Learning Objective 021.09.04.03.02: Describe the following distribution consequences: power transfer between different power supplies; power transfer in the event of a supply failure; loss of all normal AC supplies.

The two primary methods of distributing AC power in an aircraft are via the split bus and parallel bus systems.

Split bus systems have each generator feeding its own load bus, which are not usually connected at all. They run independently of each other, and usually have a TRU (Transformer Rectifier Unit) each to provide DC electrical power.

Parallel bus systems are naturally "paralleled" when possible, and have a synchronising bus (or sometimes 2) which means that many generators are all putting power into all the load busses. This system is most commonly used on aircraft with more than 2 engines, for simplicity.

In the event of a generator failure in a split bus system, the generator is cut off from its load bus and the BTB (Bus Tie Breaker) is closed to allow the working generator to feed both load busses. The APU can then be used to take over the failed generator and return the system back to normal if it is available. As this happens after generator cut-off, there is no need to parallel the supplies in normal service.

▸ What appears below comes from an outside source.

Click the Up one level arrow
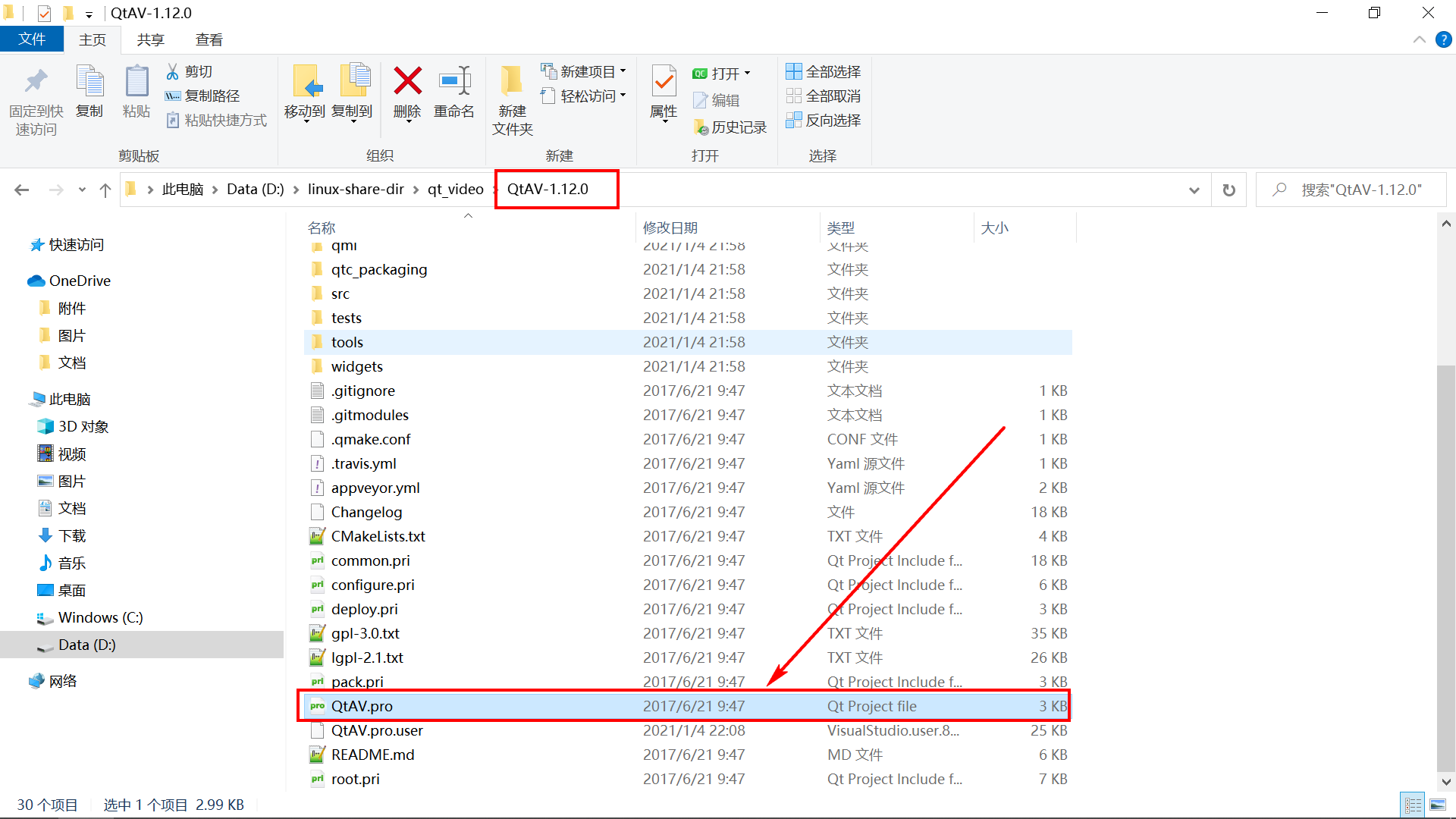Viewport: 1456px width, 819px height. click(x=105, y=190)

In a parallel bus system, a generator failure means that the failed generator will be cut off from the rest of the system, and the load busses will all be fed from the remaining generators that are already connected to it, so essentially the bus tie breaker is already closed, and the generator just needs to be disconnected via the GCB (Generator Circuit Breaker).

The batteries provide DC power, which can be put through an inverter to feed the essential AC bus, but this would only occur in the event of a multiple generator failure, where the batteries are the only remaining power source.